>> Start DATA IN THIS EXERCISE

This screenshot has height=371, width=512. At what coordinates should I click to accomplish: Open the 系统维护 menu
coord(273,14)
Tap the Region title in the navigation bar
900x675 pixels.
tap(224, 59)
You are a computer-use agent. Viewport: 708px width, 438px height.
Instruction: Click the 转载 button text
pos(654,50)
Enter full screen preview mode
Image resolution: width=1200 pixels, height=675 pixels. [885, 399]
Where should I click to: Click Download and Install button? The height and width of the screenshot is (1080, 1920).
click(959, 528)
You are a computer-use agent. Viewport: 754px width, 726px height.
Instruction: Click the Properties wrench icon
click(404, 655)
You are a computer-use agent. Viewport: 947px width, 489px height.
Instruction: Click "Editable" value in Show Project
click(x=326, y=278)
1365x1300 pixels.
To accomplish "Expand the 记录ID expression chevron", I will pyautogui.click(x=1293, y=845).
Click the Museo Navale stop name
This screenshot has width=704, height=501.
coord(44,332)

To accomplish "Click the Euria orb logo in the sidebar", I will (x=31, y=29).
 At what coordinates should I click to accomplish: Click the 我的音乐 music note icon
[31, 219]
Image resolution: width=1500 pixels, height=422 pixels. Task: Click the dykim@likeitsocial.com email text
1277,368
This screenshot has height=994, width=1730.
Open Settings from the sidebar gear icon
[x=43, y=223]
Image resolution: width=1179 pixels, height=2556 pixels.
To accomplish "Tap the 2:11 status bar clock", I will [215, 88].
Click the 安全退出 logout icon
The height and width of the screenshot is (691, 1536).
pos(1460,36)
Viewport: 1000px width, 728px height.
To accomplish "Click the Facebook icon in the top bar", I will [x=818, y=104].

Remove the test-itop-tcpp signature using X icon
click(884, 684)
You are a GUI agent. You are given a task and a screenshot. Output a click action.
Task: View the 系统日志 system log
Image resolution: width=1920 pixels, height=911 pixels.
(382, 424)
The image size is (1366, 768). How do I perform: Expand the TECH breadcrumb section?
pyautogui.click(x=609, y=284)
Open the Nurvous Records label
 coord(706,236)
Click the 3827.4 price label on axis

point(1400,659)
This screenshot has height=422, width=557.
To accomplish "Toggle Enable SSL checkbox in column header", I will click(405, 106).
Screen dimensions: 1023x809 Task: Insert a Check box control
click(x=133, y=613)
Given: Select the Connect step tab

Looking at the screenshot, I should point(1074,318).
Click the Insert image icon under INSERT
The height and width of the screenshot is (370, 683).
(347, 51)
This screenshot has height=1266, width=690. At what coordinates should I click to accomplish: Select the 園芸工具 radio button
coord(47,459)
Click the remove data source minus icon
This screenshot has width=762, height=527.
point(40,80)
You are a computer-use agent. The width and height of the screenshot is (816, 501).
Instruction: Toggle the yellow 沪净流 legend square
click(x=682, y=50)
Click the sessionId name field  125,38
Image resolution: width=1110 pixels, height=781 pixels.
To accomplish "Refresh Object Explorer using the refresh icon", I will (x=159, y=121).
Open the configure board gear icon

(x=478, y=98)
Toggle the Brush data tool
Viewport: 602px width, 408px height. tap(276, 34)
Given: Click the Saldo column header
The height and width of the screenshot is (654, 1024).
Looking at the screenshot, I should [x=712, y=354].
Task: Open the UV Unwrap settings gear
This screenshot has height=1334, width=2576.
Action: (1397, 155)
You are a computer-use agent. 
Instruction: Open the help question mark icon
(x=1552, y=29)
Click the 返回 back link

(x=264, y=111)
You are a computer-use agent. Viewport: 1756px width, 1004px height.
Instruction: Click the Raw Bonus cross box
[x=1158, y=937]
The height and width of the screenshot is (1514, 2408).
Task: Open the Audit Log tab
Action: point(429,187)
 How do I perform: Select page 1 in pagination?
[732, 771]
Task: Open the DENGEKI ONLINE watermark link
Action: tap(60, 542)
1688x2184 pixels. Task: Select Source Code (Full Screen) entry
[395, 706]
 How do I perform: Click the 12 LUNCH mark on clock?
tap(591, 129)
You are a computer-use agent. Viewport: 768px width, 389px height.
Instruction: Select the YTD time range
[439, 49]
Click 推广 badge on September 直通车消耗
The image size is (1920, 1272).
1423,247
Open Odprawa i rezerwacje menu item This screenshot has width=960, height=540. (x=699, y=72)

>> End DATA IN THIS EXERCISE

Copy out the material above again, renaming each "computer-use agent" to "desktop assistant" and leaving everything else the same.

This screenshot has height=371, width=512. At what coordinates should I click to accomplish: Open the 系统维护 menu
coord(273,14)
Tap the Region title in the navigation bar
900x675 pixels.
tap(224, 59)
You are a desktop assistant. Viewport: 708px width, 438px height.
Instruction: Click the 转载 button text
pos(654,50)
Enter full screen preview mode
Image resolution: width=1200 pixels, height=675 pixels. [885, 399]
Where should I click to: Click Download and Install button? The height and width of the screenshot is (1080, 1920).
click(959, 528)
You are a desktop assistant. Viewport: 754px width, 726px height.
Instruction: Click the Properties wrench icon
click(404, 655)
You are a desktop assistant. Viewport: 947px width, 489px height.
Instruction: Click "Editable" value in Show Project
click(x=326, y=278)
1365x1300 pixels.
To accomplish "Expand the 记录ID expression chevron", I will pyautogui.click(x=1293, y=845).
Click the Museo Navale stop name
This screenshot has width=704, height=501.
coord(44,332)

To accomplish "Click the Euria orb logo in the sidebar", I will (x=31, y=29).
 At what coordinates should I click to accomplish: Click the 我的音乐 music note icon
[31, 219]
Image resolution: width=1500 pixels, height=422 pixels. Task: Click the dykim@likeitsocial.com email text
1277,368
This screenshot has height=994, width=1730.
Open Settings from the sidebar gear icon
[x=43, y=223]
Image resolution: width=1179 pixels, height=2556 pixels.
To accomplish "Tap the 2:11 status bar clock", I will [215, 88].
Click the 安全退出 logout icon
The height and width of the screenshot is (691, 1536).
pos(1460,36)
Viewport: 1000px width, 728px height.
To accomplish "Click the Facebook icon in the top bar", I will [x=818, y=104].

Remove the test-itop-tcpp signature using X icon
click(884, 684)
You are a GUI agent. You are given a task and a screenshot. Output a click action.
Task: View the 系统日志 system log
Image resolution: width=1920 pixels, height=911 pixels.
(382, 424)
The image size is (1366, 768). How do I perform: Expand the TECH breadcrumb section?
pyautogui.click(x=609, y=284)
Open the Nurvous Records label
 coord(706,236)
Click the 3827.4 price label on axis

point(1400,659)
This screenshot has height=422, width=557.
To accomplish "Toggle Enable SSL checkbox in column header", I will click(405, 106).
Screen dimensions: 1023x809 Task: Insert a Check box control
click(x=133, y=613)
Given: Select the Connect step tab

Looking at the screenshot, I should point(1074,318).
Click the Insert image icon under INSERT
The height and width of the screenshot is (370, 683).
(347, 51)
This screenshot has height=1266, width=690. At what coordinates should I click to accomplish: Select the 園芸工具 radio button
coord(47,459)
Click the remove data source minus icon
This screenshot has width=762, height=527.
point(40,80)
You are a desktop assistant. The width and height of the screenshot is (816, 501).
Instruction: Toggle the yellow 沪净流 legend square
click(x=682, y=50)
Click the sessionId name field  125,38
Image resolution: width=1110 pixels, height=781 pixels.
To accomplish "Refresh Object Explorer using the refresh icon", I will (x=159, y=121).
Open the configure board gear icon

(x=478, y=98)
Toggle the Brush data tool
Viewport: 602px width, 408px height. tap(276, 34)
Given: Click the Saldo column header
The height and width of the screenshot is (654, 1024).
Looking at the screenshot, I should [x=712, y=354].
Task: Open the UV Unwrap settings gear
This screenshot has height=1334, width=2576.
Action: (1397, 155)
You are a desktop assistant. 
Instruction: Open the help question mark icon
(x=1552, y=29)
Click the 返回 back link

(x=264, y=111)
You are a desktop assistant. Viewport: 1756px width, 1004px height.
Instruction: Click the Raw Bonus cross box
[x=1158, y=937]
The height and width of the screenshot is (1514, 2408).
Task: Open the Audit Log tab
Action: point(429,187)
 How do I perform: Select page 1 in pagination?
[732, 771]
Task: Open the DENGEKI ONLINE watermark link
Action: tap(60, 542)
1688x2184 pixels. Task: Select Source Code (Full Screen) entry
[395, 706]
 How do I perform: Click the 12 LUNCH mark on clock?
tap(591, 129)
You are a desktop assistant. Viewport: 768px width, 389px height.
Instruction: Select the YTD time range
[439, 49]
Click 推广 badge on September 直通车消耗
The image size is (1920, 1272).
1423,247
Open Odprawa i rezerwacje menu item This screenshot has width=960, height=540. (x=699, y=72)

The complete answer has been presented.